> _WHAT THE EXERCISE ASKS_: Copy only the lines from the one containing "Click the Reset button in GPU-Z" through the final line of the records below, exactly as written, with no pictures.

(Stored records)
· · · · ·

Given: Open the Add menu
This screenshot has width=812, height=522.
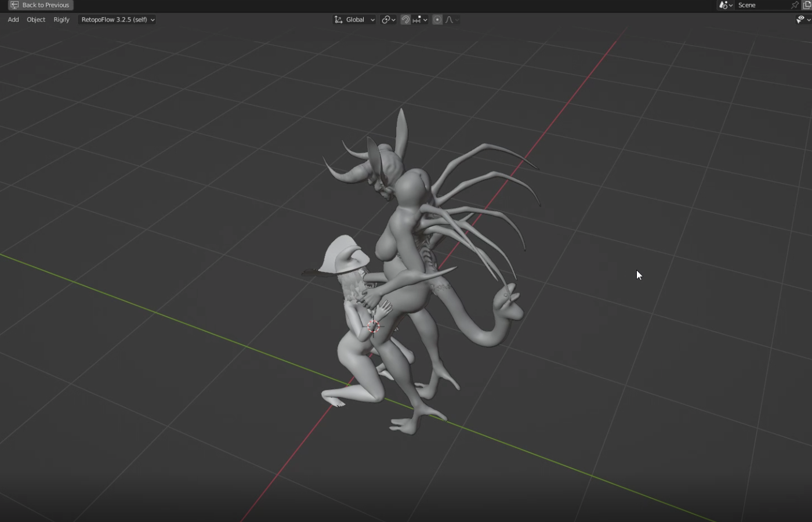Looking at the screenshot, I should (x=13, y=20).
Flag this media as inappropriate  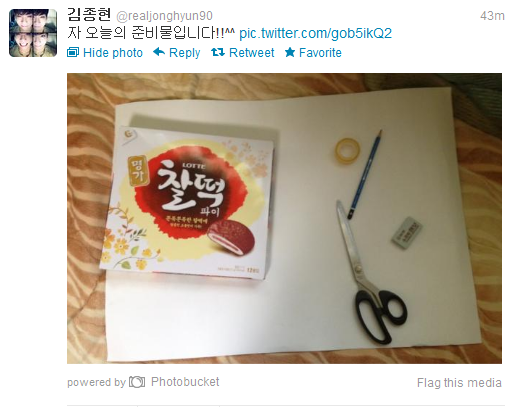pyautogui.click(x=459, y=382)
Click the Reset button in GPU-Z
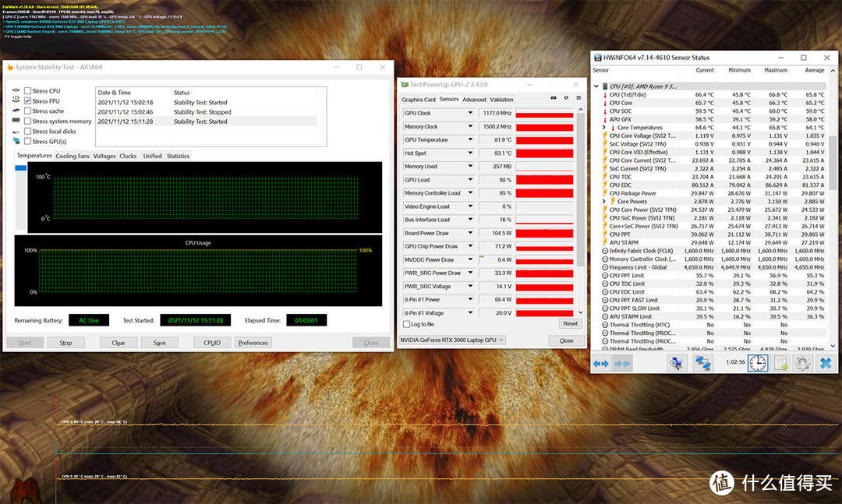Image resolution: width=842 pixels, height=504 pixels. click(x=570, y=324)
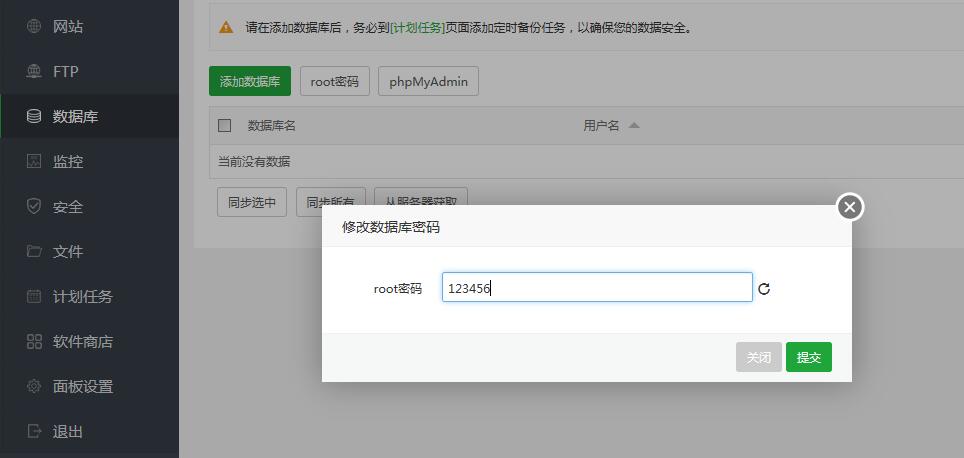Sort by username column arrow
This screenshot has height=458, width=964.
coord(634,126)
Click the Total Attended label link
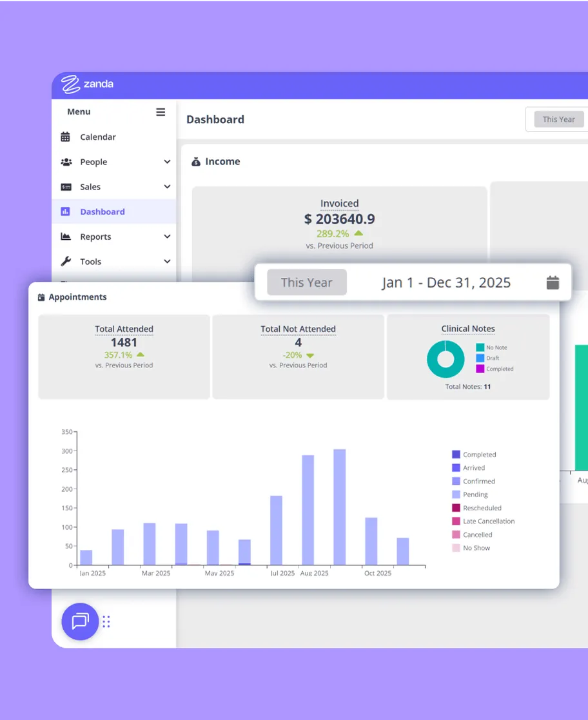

· · · · ·

> _RESPONSE TO THE EXERCISE_:
Click the Reset button in GPU-Z
Image resolution: width=842 pixels, height=504 pixels. click(x=570, y=324)
Sort by username column arrow
This screenshot has height=458, width=964.
coord(634,126)
Click the Total Attended label link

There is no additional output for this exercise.